Springland Farm is DC’s Vineyard in the City

Photo: Dent Springhouse - DC Preservation League

Like a vineyard in the city, Springland Farm may not be large in size, but it’s overflowing with charm. As one of DC’s smallest neighborhoods, you probably won’t find Springland Farm on many maps, but that’s just fine with some area residents.

Generations ago, Springland Farm was the site of an actual vineyard. In the 1800s, a man named John Adlum bought up 200-acres of land stretching across places we now call Forrest Hills, Van Ness and Cleveland Park.

The hilly location may have just been the perfect spot for a local vineyard, and Adlum used it to his advantage. He ended up becoming known as the nation’s first commercial producer of wine and his vineyard one of the most popular in the nation during the 19th century.

He actually became the very first to cultivate the Catawba grape, which ended up being the most popular planted grape in the nation by the mid 1800s. Although he was admired for his work by the likes of Thomas Jefferson, eventually other winemakers moved in and the popularity of Adlum’s vineyard decreased.

When Adlum passed away, the vineyard was divided up and some of the land was used for homes. Located in a section of what we now call North Cleveland Park, the Springland Farm of today is home to around 100 homes, many of which were likely built by relatives of Adlum.

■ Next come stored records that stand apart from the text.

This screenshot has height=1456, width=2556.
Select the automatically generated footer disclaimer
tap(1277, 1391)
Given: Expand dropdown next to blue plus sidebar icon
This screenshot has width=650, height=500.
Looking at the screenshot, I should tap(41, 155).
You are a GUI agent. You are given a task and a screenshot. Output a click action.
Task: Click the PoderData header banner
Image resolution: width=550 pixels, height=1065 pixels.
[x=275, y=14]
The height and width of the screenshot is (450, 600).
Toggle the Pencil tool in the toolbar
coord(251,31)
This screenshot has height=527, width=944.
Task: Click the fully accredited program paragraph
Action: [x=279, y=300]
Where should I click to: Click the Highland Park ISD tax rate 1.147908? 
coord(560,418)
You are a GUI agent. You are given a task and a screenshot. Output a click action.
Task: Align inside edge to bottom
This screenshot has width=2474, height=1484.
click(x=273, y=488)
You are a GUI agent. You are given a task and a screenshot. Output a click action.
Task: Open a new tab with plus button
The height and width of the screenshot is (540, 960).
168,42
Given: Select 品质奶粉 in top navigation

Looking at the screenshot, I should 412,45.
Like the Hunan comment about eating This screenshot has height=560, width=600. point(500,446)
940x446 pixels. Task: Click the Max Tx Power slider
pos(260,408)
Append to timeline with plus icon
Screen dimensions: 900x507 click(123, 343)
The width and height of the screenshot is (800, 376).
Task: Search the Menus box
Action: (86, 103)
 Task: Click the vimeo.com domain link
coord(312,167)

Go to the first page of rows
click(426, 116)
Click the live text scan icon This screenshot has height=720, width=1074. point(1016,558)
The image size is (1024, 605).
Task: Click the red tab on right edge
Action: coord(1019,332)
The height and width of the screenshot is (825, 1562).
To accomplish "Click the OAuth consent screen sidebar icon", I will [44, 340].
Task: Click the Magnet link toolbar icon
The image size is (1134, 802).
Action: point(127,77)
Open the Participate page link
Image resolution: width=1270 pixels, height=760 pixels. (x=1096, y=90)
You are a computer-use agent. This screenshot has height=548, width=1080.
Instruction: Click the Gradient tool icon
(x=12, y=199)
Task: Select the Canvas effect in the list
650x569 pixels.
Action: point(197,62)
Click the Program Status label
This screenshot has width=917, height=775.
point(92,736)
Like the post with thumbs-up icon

Although the neighborhood only stretches for about three city blocks, about two-dozen embassies now rise from the hillside where the vineyard once stood. Most of the homes in Springland Farm are Colonials with two-story porches and well-kept lawns.

The old manor house and springhouse are still standing, thanks to the efforts of local residents who advocated for their historic value. The historic neighborhood also now enjoys access to several bus lines, plus it’s a short distance from the Red Line.